## Problem details:
Beginning with the line that has "Screen dimensions: 493x369" and ending with the line that has "The width and", retype the entries below exactly, except for the pictures.

Start of Provided records

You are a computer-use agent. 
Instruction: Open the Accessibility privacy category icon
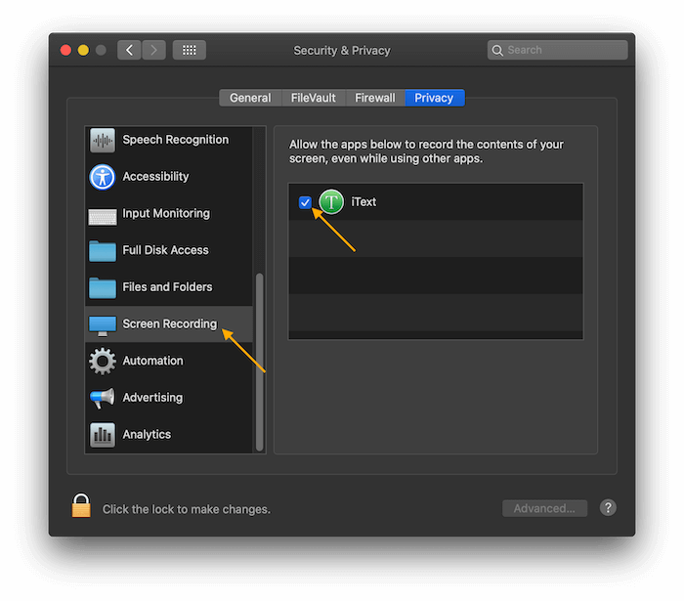coord(102,177)
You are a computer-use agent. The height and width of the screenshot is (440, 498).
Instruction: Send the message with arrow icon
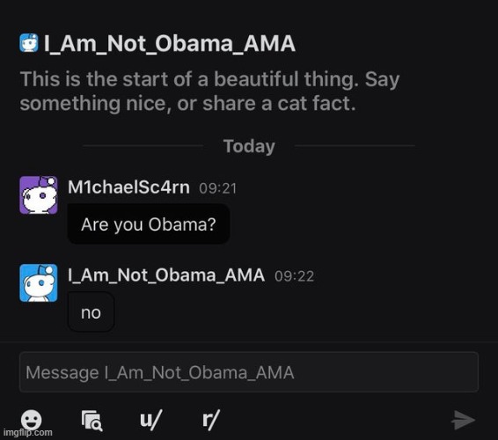coord(463,420)
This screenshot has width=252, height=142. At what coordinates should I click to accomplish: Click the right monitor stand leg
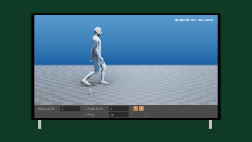tap(210, 124)
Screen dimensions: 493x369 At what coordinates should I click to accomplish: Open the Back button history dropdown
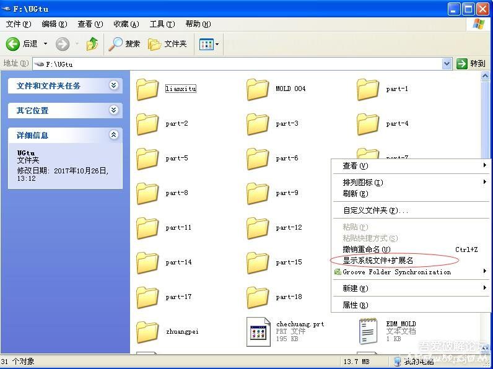45,44
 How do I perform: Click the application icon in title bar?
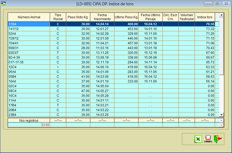point(4,4)
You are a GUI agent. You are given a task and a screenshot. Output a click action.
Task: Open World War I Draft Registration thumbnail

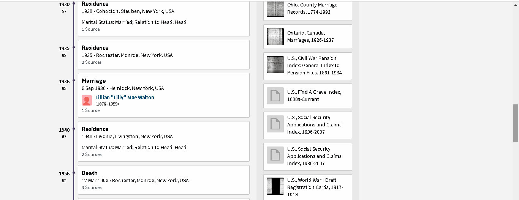[275, 186]
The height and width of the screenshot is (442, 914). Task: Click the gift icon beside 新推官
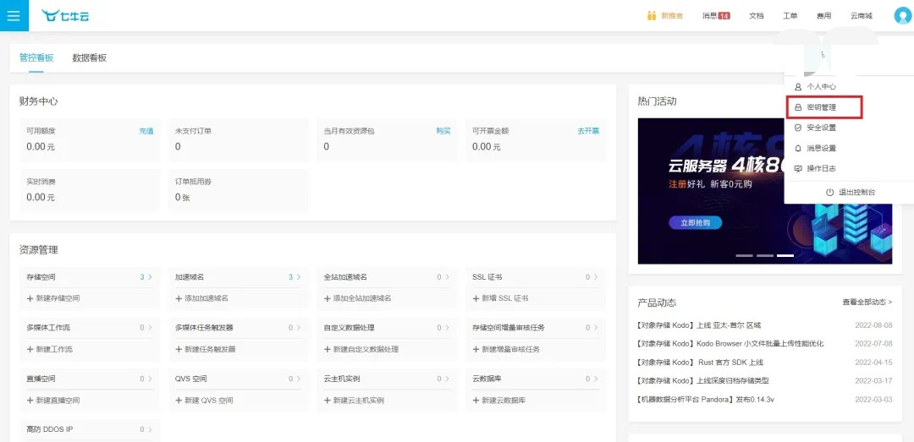click(x=652, y=16)
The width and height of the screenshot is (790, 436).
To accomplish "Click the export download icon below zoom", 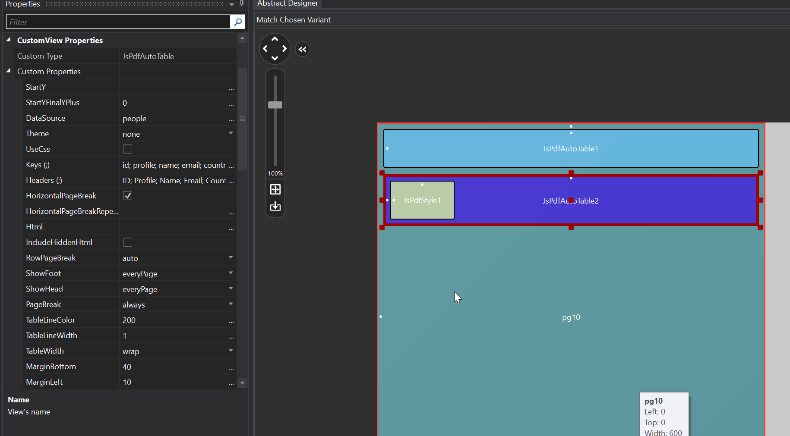I will tap(275, 207).
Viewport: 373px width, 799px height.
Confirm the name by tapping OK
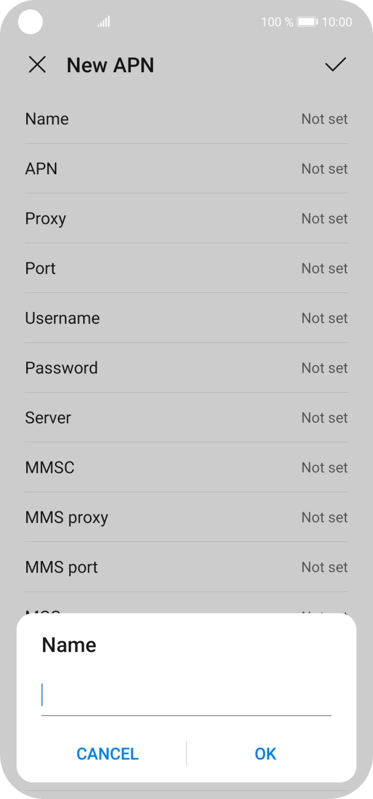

End of Provided records

## Your response:
Screen dimensions: 493x369 At what coordinates should I click to accomplish: Open the Back button history dropdown
45,44
 How do I perform: Click the application icon in title bar?
point(4,4)
You are a GUI agent. You are given a task and a screenshot. Output a click action.
Task: Open World War I Draft Registration thumbnail

[275, 186]
The height and width of the screenshot is (442, 914). Task: Click the gift icon beside 新推官
click(x=652, y=16)
The width and height of the screenshot is (790, 436).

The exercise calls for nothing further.